Tag Archives: Nonprofit

In Japan, Restoring Photos For Tsunami Victims

by Frank Langfitt

Each week, tsunami survivors gather at temporary housing centers in the city of Yamada along Japan’s northeast coast. They sing songs to cheer themselves up and comb through salvaged photos.

One morning, Miyoko Fukushi finds an old picture from the opening day of her daughter’s elementary school. It’s a formal shot of the students’ mothers, wearing kimonos with their hands in their laps. Fukushi, 77, points to a younger version of herself.

“I was chubbier when I was young,” she says with a laugh.

Then she points to other women in the picture, who lost their lives in the deluge.

“Kayo Suzuki. She was washed away as she ran from the tsunami,” Fukushi recalls. “This is Kayoko Kon. I heard she went back home to get her belongings.”

Last March’s tsunami devastated the coast here. If people didn’t lose their lives, they lost practically everything else — except, it turns out, many of their photos. Survivors found countless pictures strewn amid the mud and wreckage, many badly damaged by water.

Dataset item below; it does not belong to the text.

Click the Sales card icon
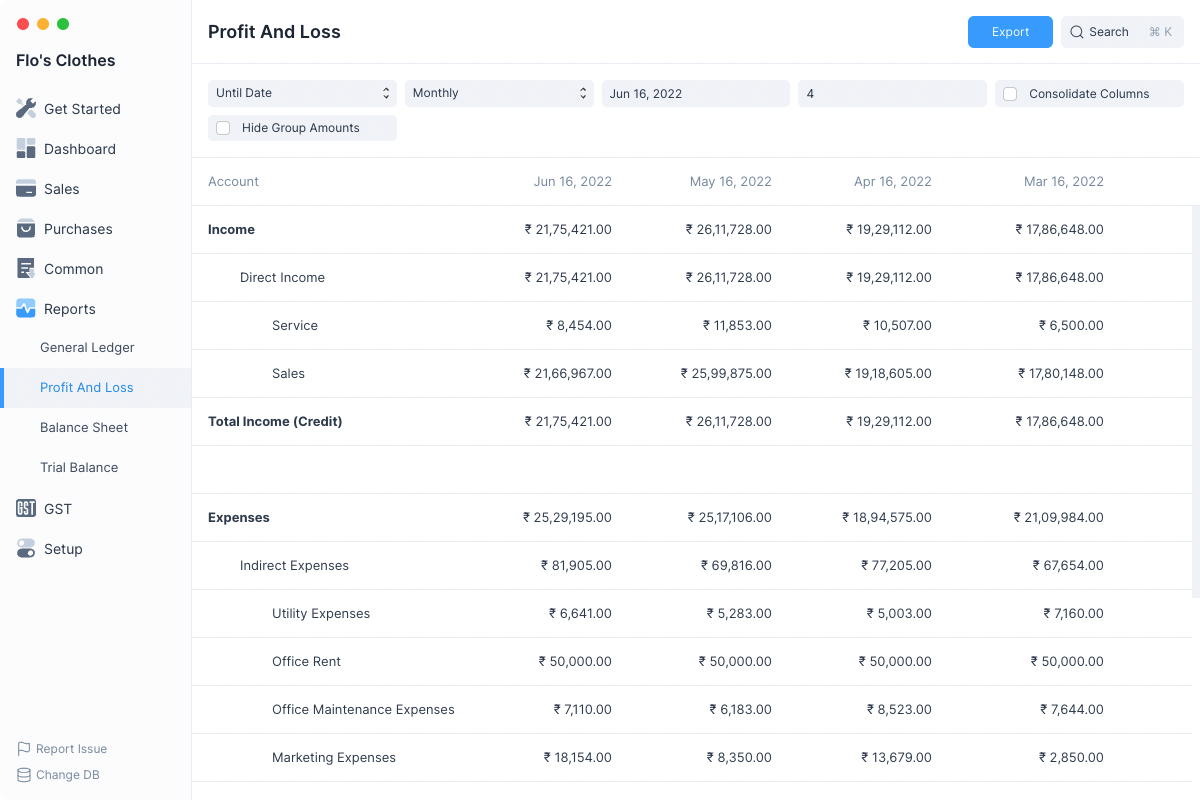 tap(26, 189)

Over the past several months, All Hands Volunteers, a Massachusetts-based, nonprofit, has done everything from repairing homes to cleaning drainage ditches along the coast. The organization has also hand-cleaned more than 55,000 photos. In some cases, professionals from around the globe have even restored images digitally.

Fukushi’s photograph needs work. Specks of dirt are embedded in the surface, and saltwater has washed away some of the figures.

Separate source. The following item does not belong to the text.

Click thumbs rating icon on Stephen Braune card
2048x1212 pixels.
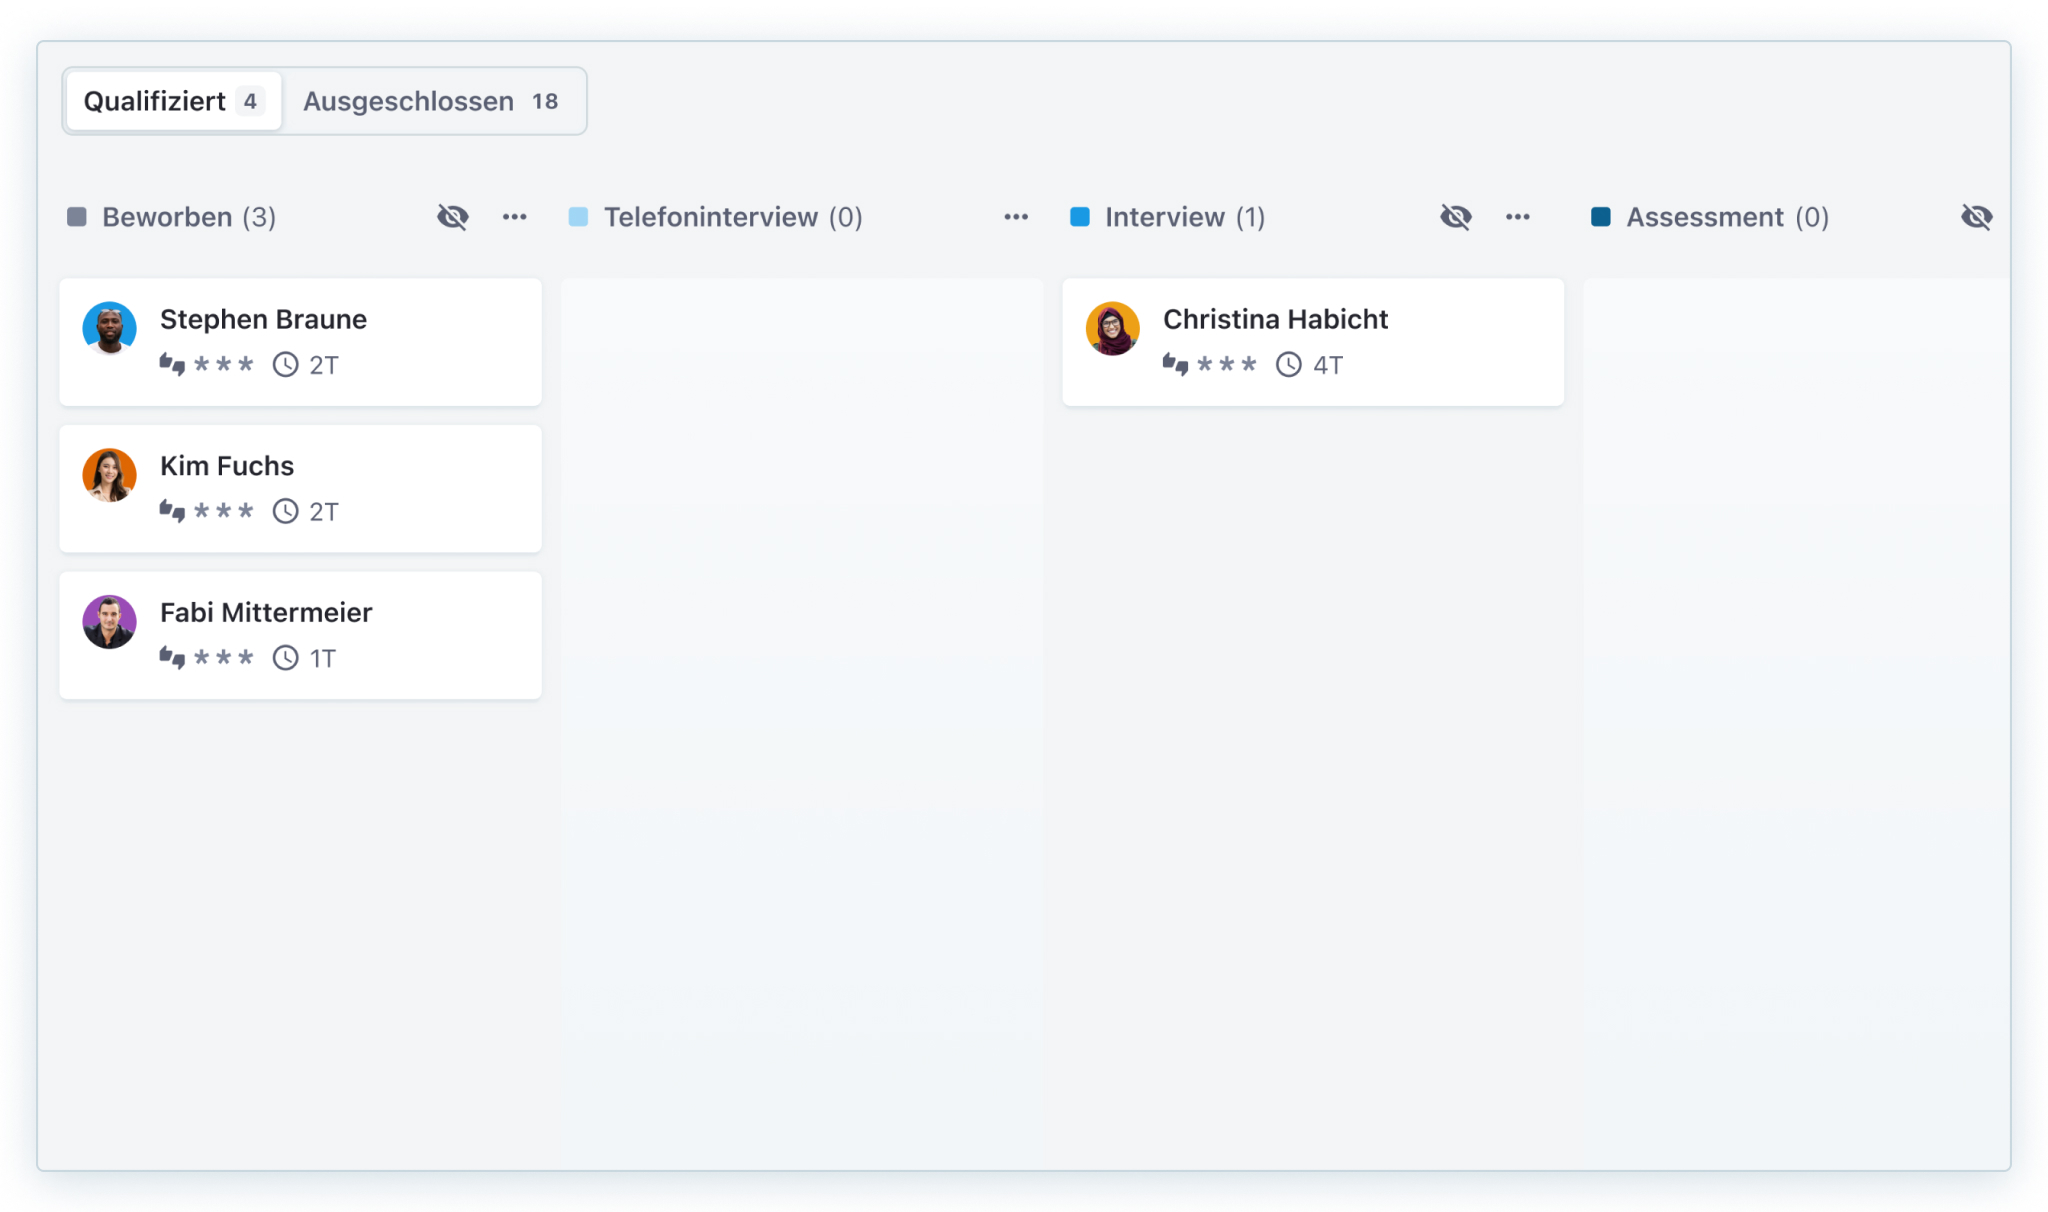[172, 364]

“It’s a shame that damage has gone up so far on this lady, but most of her face is there,” says Becci Manson, a volunteer with All Hands, as she examines figures in the picture.

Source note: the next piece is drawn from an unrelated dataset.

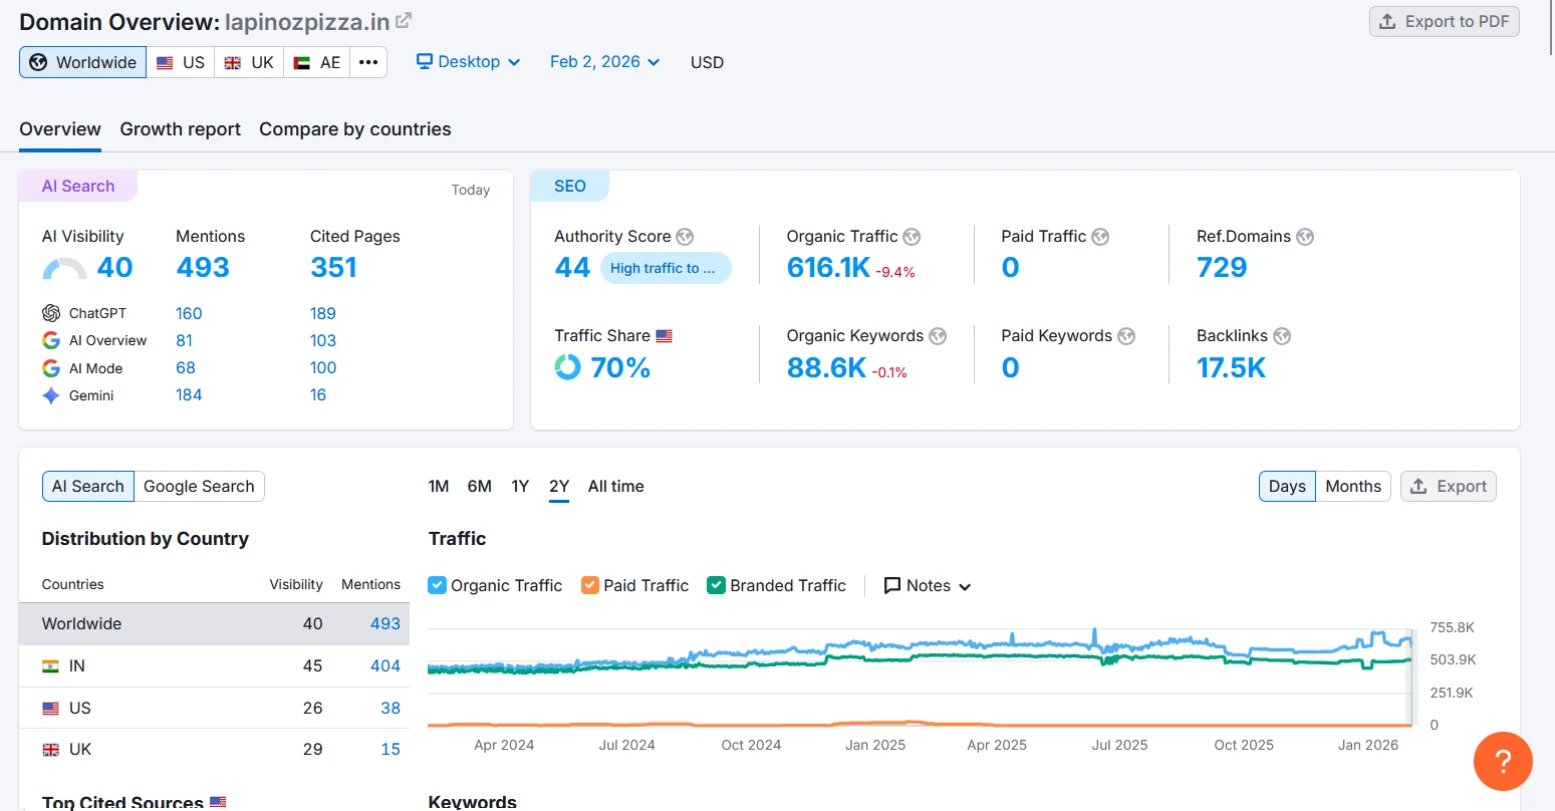Click globe icon next to Ref.Domains
Image resolution: width=1555 pixels, height=811 pixels.
1304,237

Ordinarily, Manson works in New York retouching images for magazines like GQ and catalogs for Barneys. When she saw all of the damaged photos here, she saw another way to help.

Manson has traveled more than an hour up the coast today to pick up and return photos. She takes Fukushi’s picture, scans it onto her laptop and uploads the image to a server. Then, she turns to scores of volunteers — from Sydney to Spain — to see who’s available to restore it.

“I’ll send an email out to all the retouchers and say, ‘ I’ve got loads more images for you,’ ” says Manson, who travels from town to town with a portable scanner. “Those who write back and say they want a new one, I’ll start sending the images.”

Scores of photo retouchers have pitched in to help. In all, they have fixed more than 220 photos for nearly 60 families, Manson says.

One of the volunteers is Bob Whitmore. Whitmore used to work with Manson in New York and learned about the photo rescue project on Facebook. He has already restored two pictures and is working on a third from his home in Metuchen, N.J.

Sometimes, Whitmore has to restore people’s bodies, or backdrops have been blotted out by water. He uses Photoshop to restore a piece of clothing or reconstruct a room.

“Using the laws of perspective, if you’ve got a wall coming up and a ceiling coming over, you can kind of figure out where they should meet,” he says in a Skype interview.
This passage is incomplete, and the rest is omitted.